If you are using seeds, soak them in compost tea few minutes before sowing. Plant one seed in each mound in a hole 1 inch below ground level. If you are planting the saplings right from the nursery, remove them from the polythene cover in which they were first grown. Slowly put them in 1 to 2 inch deep holes. Provide sufficient space between two plants.
Mulch the area properly and leave the soil around the seed untouched, so that it gets to absorb plenty of heat and grows robust.
Keep the watermelon patch clean. The size of the fruit depends upon the fertility of the soil. Once in a while, spray the plants with seaweed or liquid fertilizer. Reduce the usage of nitrogen fertilizers once the watermelon plants start to flower. However, add potassium and phosphorous fertilizers until the harvest time.
One of the best ways to keep the air and soil warm on a frosty day is to cover the watermelon patch using floating row cover. However, once the flowers start blooming, remove this cover.
Using the Transplant Method
Transplanting the watermelon plant also works well, as it gives the plants the upper hand. Transplants tend to bear fruits a week earlier than seeded varieties. To grow transplants, you will need to grow out the seeds at least four weeks before planting in the garden. The seeds must be started in containers 2 inches wide and allow plenty of drainage.
It is essential that the transplanted seedlings are hardened off for the next 7-10 days, before being shifted to the garden bed. During the hardening-off period, the seedlings must be given very little water in order to slow their growth.

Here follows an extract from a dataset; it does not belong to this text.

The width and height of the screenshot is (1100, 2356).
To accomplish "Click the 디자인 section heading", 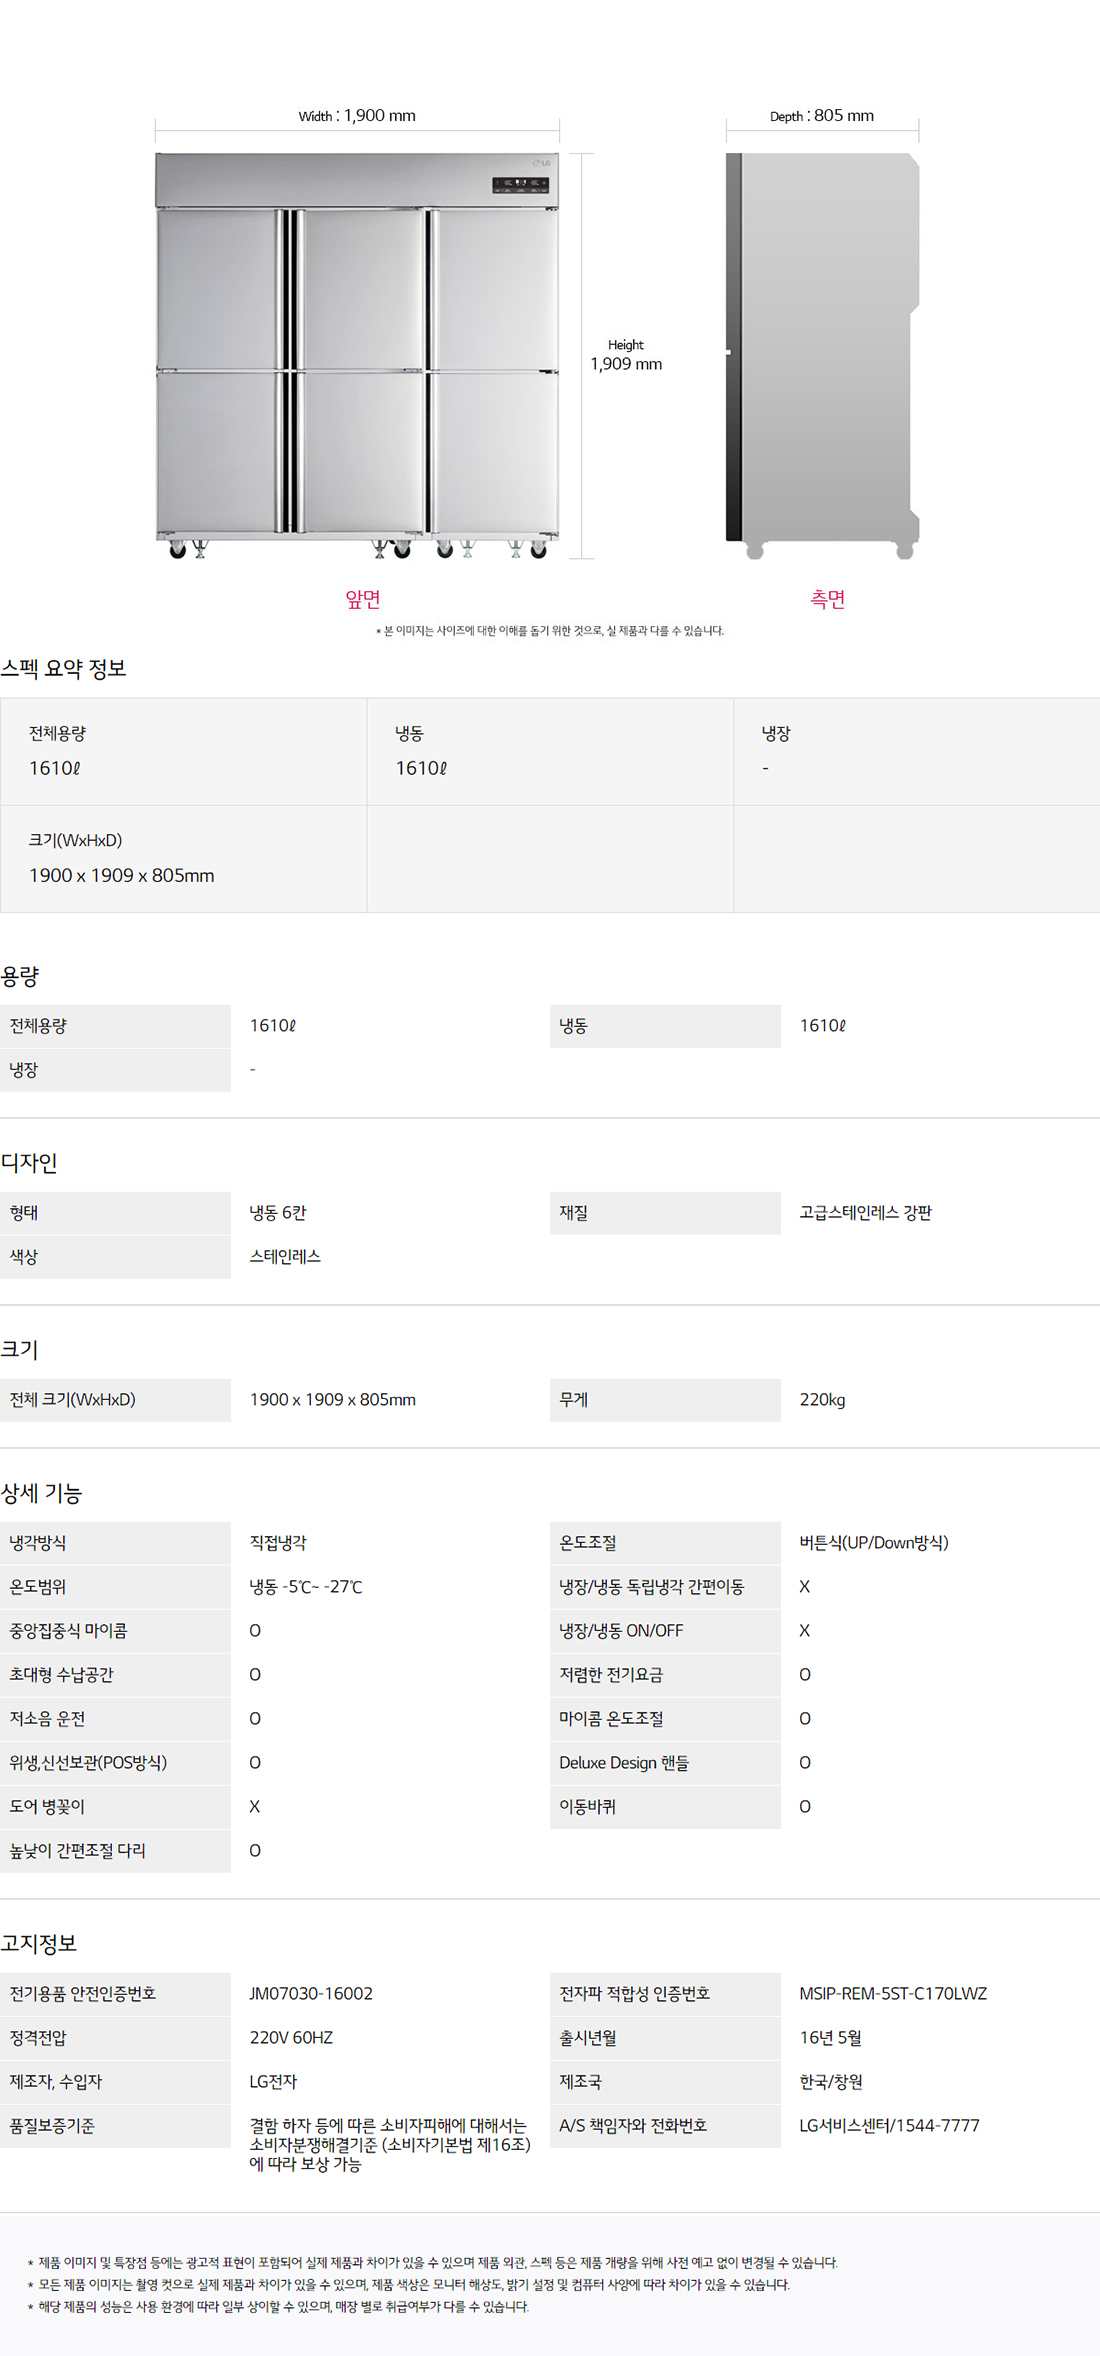I will click(x=29, y=1163).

The seedlings must be kept in a place with relatively cooler temperatures.
When the transplants have 2-3 true leaves and are 4-5 inches tall, they must be planted in the garden mounds.
Pest and Disease
Some of the potential pest and disease that may hamper the growth of watermelon plants are; anthracnose, gummy stem blight, mites, cucumber beetles, alternaria leaf spot, fusarium wilt, and aphids.
Feed the plants again after the vines have begun running and the third, after first fruit is harvested.
The male flowers of the watermelon plant appear first and do not yield any fruits. The male flowers appear on the vines and are comparatively smaller than the female (pistillate) flowers. The female flowers need to be pollinated in order to develop fruits.
Watermelon plants grown from transplant seedlings will mature a week earlier than their seeded counterparts. If the curly tendrils near a watermelon have turned brown or have dried, it is a clue that the fruit is ripe.
If the underside of a seeded variety of watermelon has turned from light green to creamy-white, if it is ready for harvest. In case of seedless varieties, the color of the underside of the fruit would change from light green to golden-yellow.
Yet another clue to check whether the fruit is ready for harvest is, thumping a watermelon. If it is ripe, you would hear a dull and hollow sound. Whereas, in unripe watermelons, the sound heard is heavy and metallic.
You may consider pinching off the vines after its initial few blossoms have appeared, so that larger and better quality watermelons can be produced.
However, for smaller fruits and greater yield, the vines should be pinched off only after they are 5-7 feet long.